# Noobie help; Cigar tasting Bitter ?



## pips (Jul 29, 2010)

After a few minutes into smoking, my mouth starts tasting really bitter. 
Its like my whole pallet is coated in bitterness and even after trying a few sips of soda to overcome the taste, its still very noticeable. I've even tried "purging", with no dice.
What am I doing wrong ?


----------



## jspilon (Aug 25, 2009)

your cigar is too wet?


----------



## orca99usa (May 23, 2008)

Could also depend upon what you were smoking. I've grabbed a few bitter sticks. It happens.


----------



## happycamper (Aug 21, 2010)

try taking one puff a minute. Try holding your fingers just 1/2 inch behind the flame line. If it's hot there you are smoking too fast. I think this is a big reason for bitterness. 

Also, when the head of the cigar gets too wet with saliva, the cigar will be bitter.

Finally, if the cigar is way too damp, it will be bitter.

But smoking too fast is probably the chief culprit.


----------



## codykrr (Jul 30, 2010)

This happened to me the other day with a Rocky patel 1990....couldnt even smoke it. got 1/4 into it and had to throw it out!


----------



## mike91LX (Aug 12, 2009)

ive been wondering this too.
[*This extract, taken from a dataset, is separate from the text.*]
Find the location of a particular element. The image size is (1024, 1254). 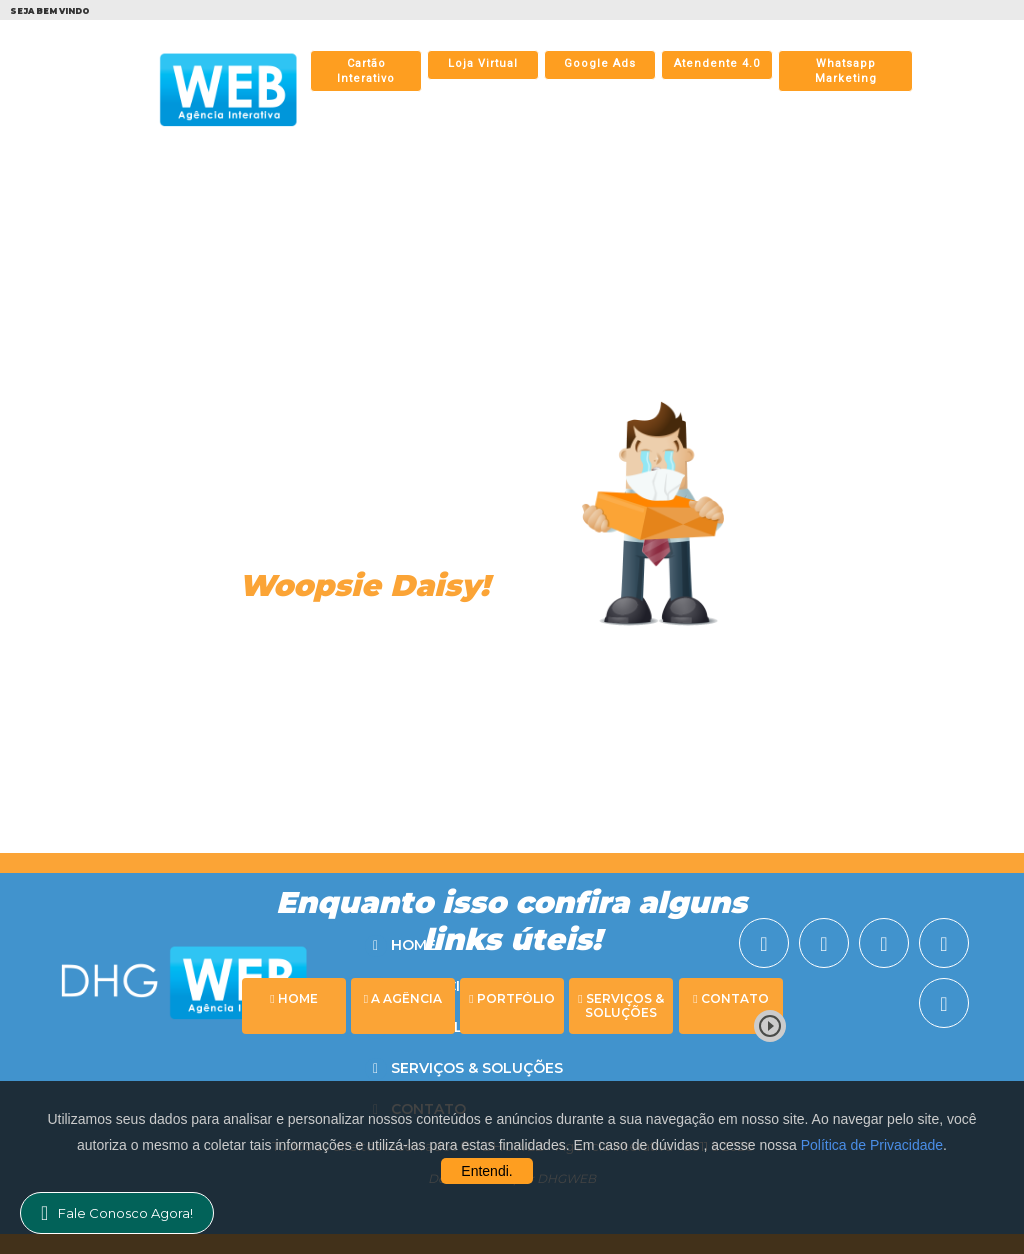

Cartão Interativo is located at coordinates (366, 71).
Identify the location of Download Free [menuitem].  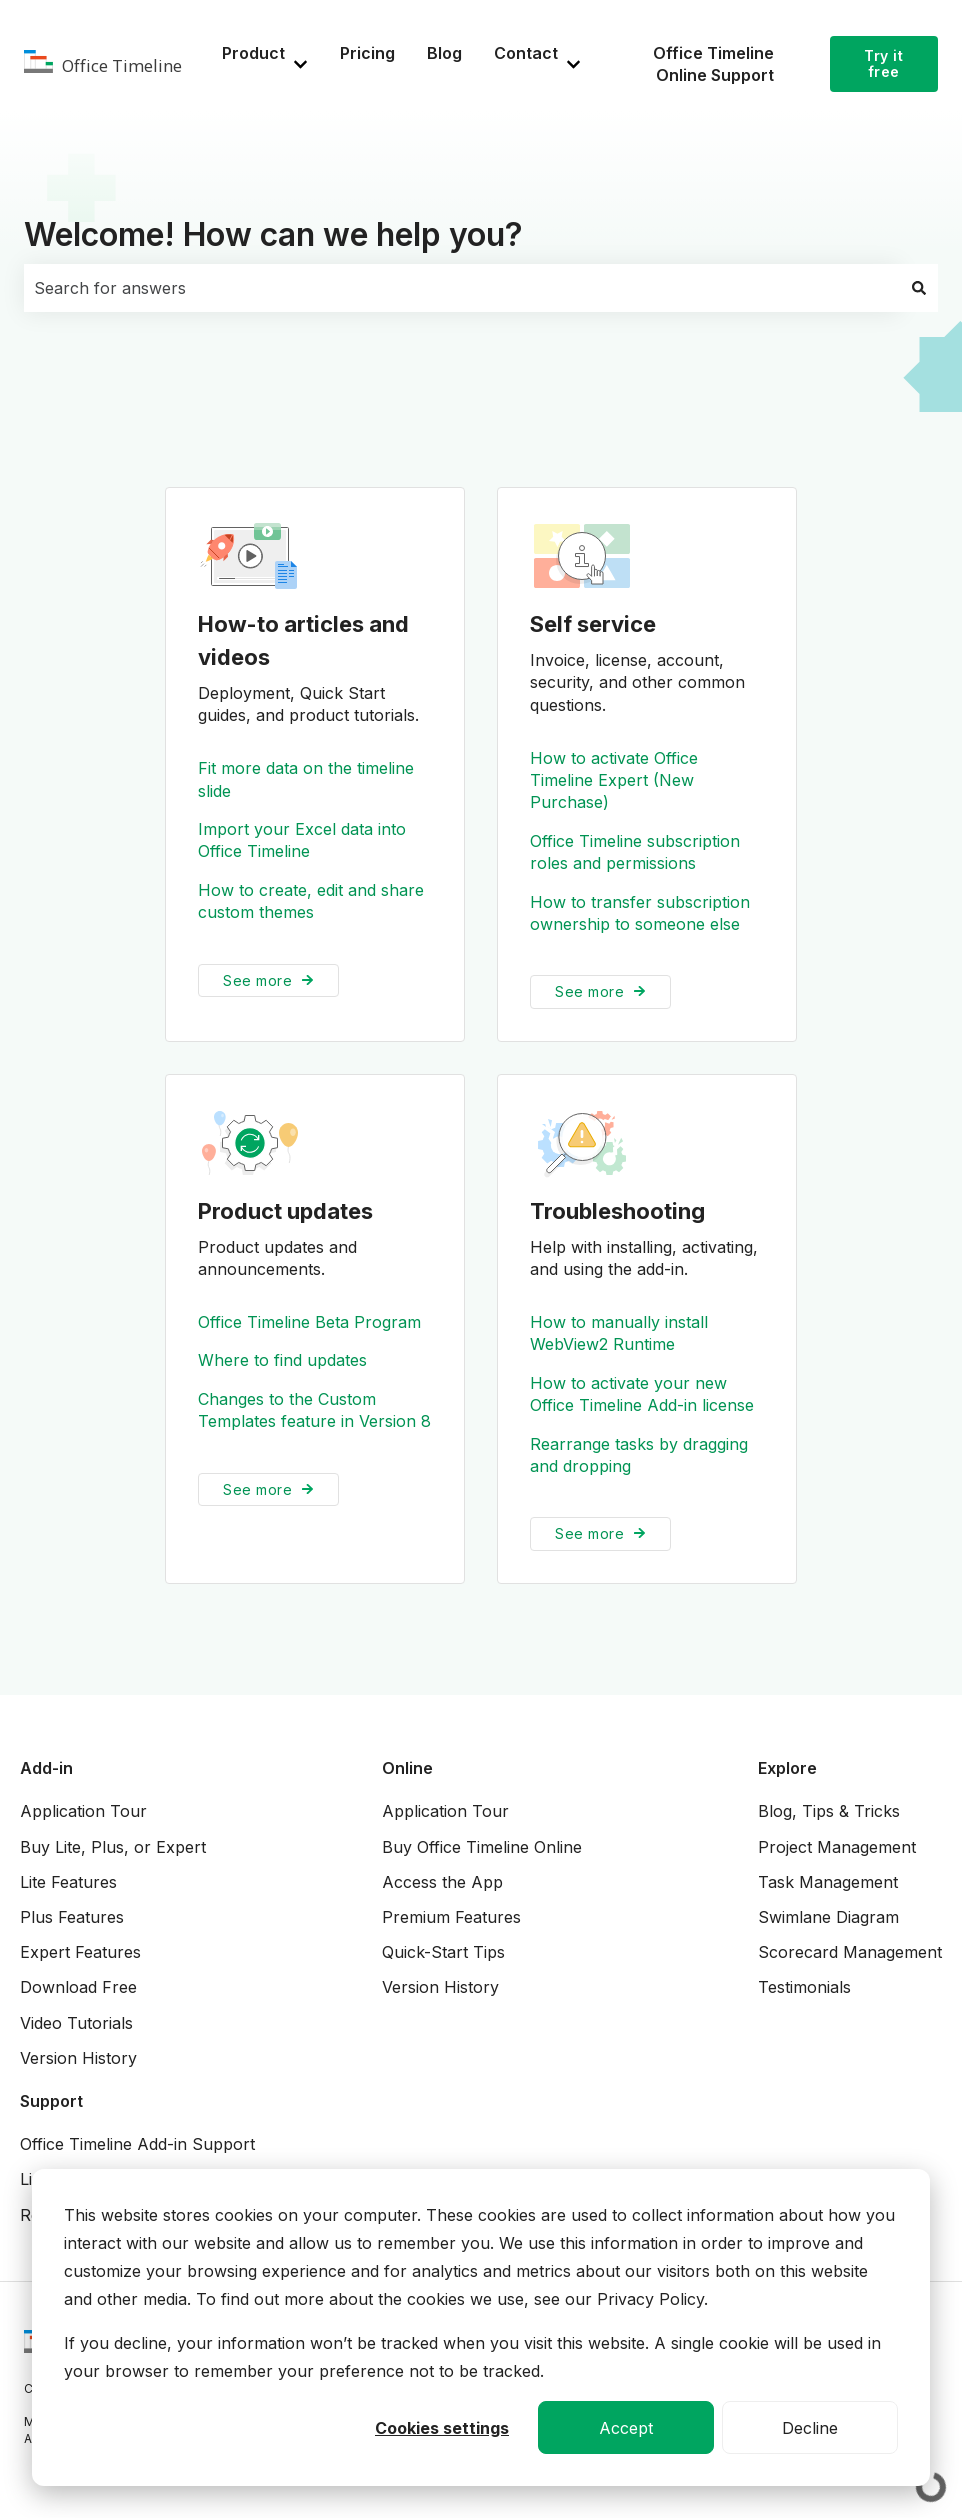
(78, 1987).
Had my first fuente short story a few weeks ago and from the first draw to the last was bitter. ive heard so many good things about them. maybe just a bad stick


----------



## bigslowrock (May 9, 2010)

check up on the proper way to light a cigar and smoke it slow.


----------



## codykrr (Jul 30, 2010)

^ I did light mine properly. and I was smoking it slow. The RP I had started bitter from the first draw.


----------



## d_day (Aug 24, 2008)

I've found it's usually an overhumidified stick that tastes bitter. Many B&Ms keep their humidors overhumidified to compensate for the losses of constant opening and closing. So, if it's coming directly from the B&M, that's a likely cause. You can try dry boxing your smokes for a day or two before smoking. It may straighten you out. If you've got your own humidor at home, try dropping your humidity level. I personally enjoy mine the most at about 65%. Also keep in mind where you're smoking. Smoking in high humidity areas can cause a bad burn and adversely affect the taste. A short list of things that have a negative effect on flavor:

overhumidified
underhumidified
smoking too fast (smoke too hot)
smoking too slow (not enough smoke, incomplete burn)
high ambient humidity

There are always other causes, but these are the usual culprits.


----------



## smelvis (Sep 7, 2009)

Probably a Grand habano they all taste that way. Not kidding!!!!


----------



## GTCharged (Nov 3, 2008)

smelvis said:


> Probably a Grand habano they all taste that way. Not kidding!!!!


I can vouch for that :mrgreen:


----------



## jeepthing (Jul 16, 2009)

Could be too wet as well as smoking to fast


----------



## tobacmon (May 17, 2007)

happycamper said:


> try taking one puff a minute. Try holding your fingers just 1/2 inch behind the flame line. If it's hot there you are smoking too fast. I think this is a big reason for bitterness.
> 
> Also, when the head of the cigar gets too wet with saliva, the cigar will be bitter.
> 
> ...


All above good points but just to add a couple things:

*The way its lit;*
--after its lit good, let it sit a minute to cool down and then smoke it like you have all the time in the world--Savor it.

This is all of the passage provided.